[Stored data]
┌──
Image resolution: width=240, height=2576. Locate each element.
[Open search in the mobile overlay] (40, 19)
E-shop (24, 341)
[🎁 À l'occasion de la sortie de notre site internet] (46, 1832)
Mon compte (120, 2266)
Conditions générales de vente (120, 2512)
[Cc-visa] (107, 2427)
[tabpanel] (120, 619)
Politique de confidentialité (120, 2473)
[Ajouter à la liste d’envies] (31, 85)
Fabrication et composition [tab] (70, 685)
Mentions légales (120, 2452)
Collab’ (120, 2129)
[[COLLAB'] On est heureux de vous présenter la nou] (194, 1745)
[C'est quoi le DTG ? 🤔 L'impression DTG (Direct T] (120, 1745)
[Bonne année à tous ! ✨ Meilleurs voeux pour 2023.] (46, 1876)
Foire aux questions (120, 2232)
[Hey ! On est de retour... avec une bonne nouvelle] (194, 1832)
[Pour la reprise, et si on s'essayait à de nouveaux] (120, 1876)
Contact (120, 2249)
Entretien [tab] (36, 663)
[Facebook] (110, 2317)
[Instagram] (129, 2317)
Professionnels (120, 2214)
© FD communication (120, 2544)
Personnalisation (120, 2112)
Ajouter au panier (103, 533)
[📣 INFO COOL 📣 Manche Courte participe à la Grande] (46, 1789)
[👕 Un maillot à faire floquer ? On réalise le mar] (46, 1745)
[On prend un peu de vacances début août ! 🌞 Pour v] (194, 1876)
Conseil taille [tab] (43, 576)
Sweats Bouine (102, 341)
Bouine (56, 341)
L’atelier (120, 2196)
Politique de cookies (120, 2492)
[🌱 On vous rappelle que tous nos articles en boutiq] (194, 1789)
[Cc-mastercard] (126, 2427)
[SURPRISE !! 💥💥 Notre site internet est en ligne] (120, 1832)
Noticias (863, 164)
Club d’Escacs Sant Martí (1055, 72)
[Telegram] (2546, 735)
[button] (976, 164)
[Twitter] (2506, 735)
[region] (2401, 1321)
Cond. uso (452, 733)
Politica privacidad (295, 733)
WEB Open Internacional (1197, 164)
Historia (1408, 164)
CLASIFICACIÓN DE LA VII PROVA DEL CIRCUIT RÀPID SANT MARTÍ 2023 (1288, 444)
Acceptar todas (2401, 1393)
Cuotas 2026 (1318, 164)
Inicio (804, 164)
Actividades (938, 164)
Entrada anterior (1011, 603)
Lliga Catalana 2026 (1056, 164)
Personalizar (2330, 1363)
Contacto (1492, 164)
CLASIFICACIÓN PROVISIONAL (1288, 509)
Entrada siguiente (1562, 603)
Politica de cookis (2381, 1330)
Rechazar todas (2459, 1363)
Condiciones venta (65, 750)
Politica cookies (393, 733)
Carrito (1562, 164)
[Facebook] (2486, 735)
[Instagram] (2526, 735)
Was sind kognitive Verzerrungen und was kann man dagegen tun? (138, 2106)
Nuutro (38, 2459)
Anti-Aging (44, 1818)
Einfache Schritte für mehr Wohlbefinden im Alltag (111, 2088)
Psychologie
└──
EXERCISE GOAL
Every line from the one with "Politica cookies (393, 733)" through the last line of the records above should be returned exactly, please, and no others.

ANSWER BELOW
Politica cookies (393, 733)
Carrito (1562, 164)
[Facebook] (2486, 735)
[Instagram] (2526, 735)
Was sind kognitive Verzerrungen und was kann man dagegen tun? (138, 2106)
Nuutro (38, 2459)
Anti-Aging (44, 1818)
Einfache Schritte für mehr Wohlbefinden im Alltag (111, 2088)
Psychologie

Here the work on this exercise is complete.